WHAT IS REQUIRED:
For the data that follows, return each line unchanged and drop the pictures.

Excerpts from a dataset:
=== Section Start ===
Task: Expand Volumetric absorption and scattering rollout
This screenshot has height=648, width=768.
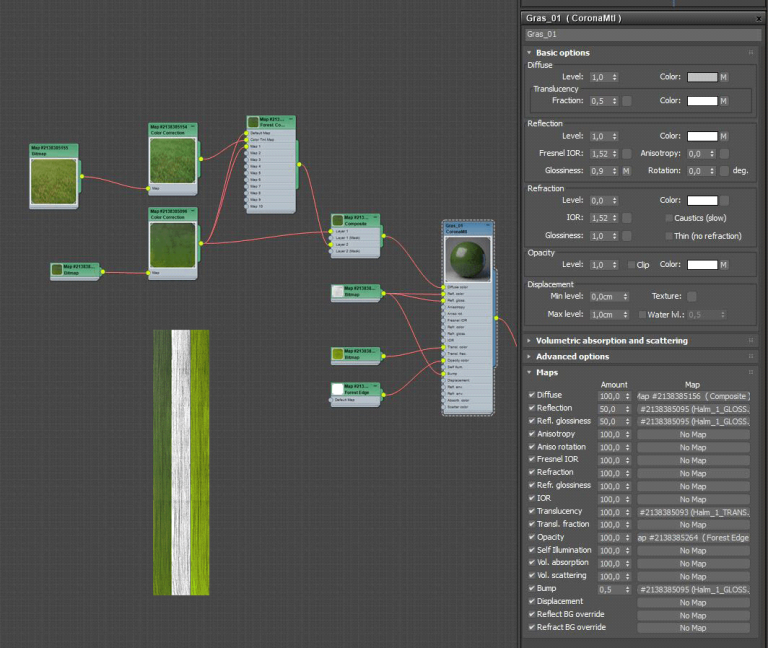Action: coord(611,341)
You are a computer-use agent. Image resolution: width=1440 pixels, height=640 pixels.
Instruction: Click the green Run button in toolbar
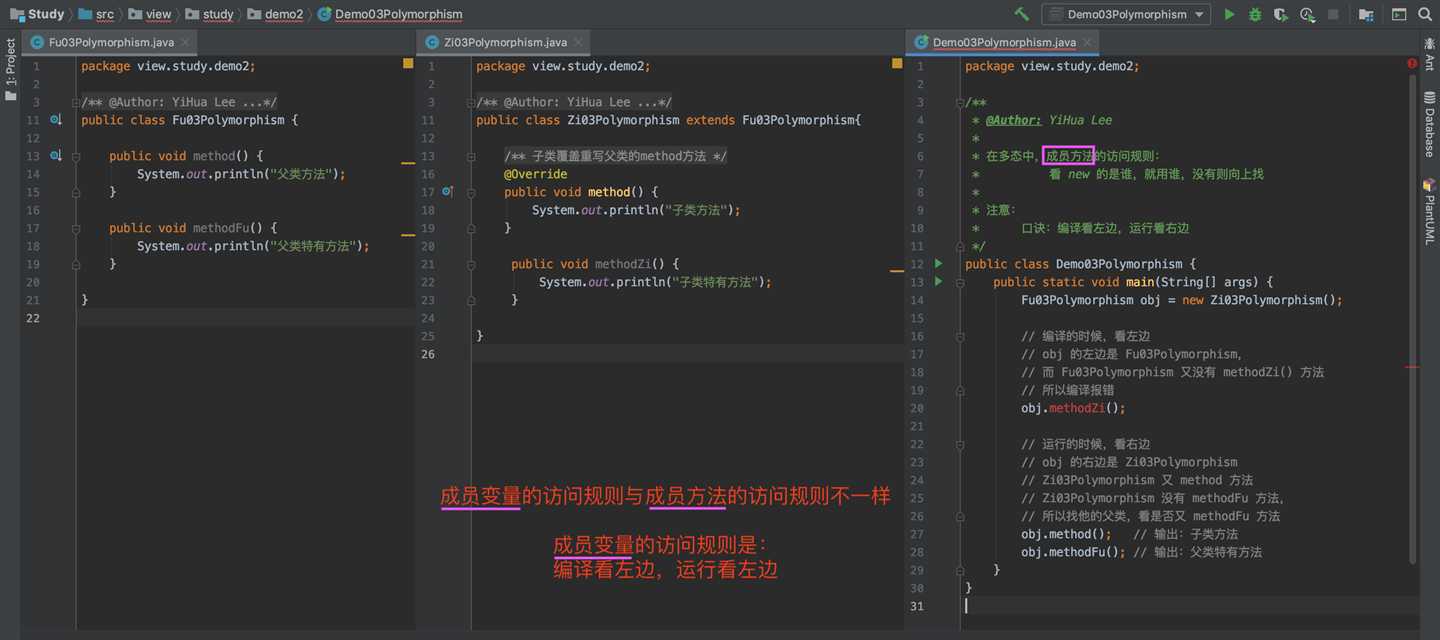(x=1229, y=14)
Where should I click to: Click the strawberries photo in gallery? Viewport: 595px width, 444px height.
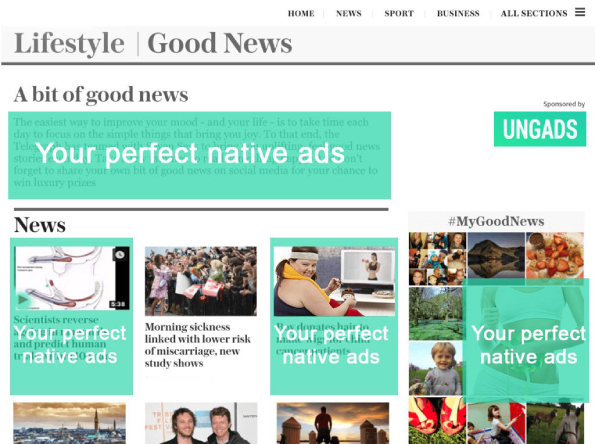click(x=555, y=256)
=== Section End ===
ANSWER FOR THIS EXERCISE:
Task: Expand Volumetric absorption and scattering rollout
This screenshot has height=648, width=768.
Action: coord(611,341)
You are a computer-use agent. Image resolution: width=1440 pixels, height=640 pixels.
Instruction: Click the green Run button in toolbar
(x=1229, y=14)
Where should I click to: Click the strawberries photo in gallery? Viewport: 595px width, 444px height.
click(x=555, y=256)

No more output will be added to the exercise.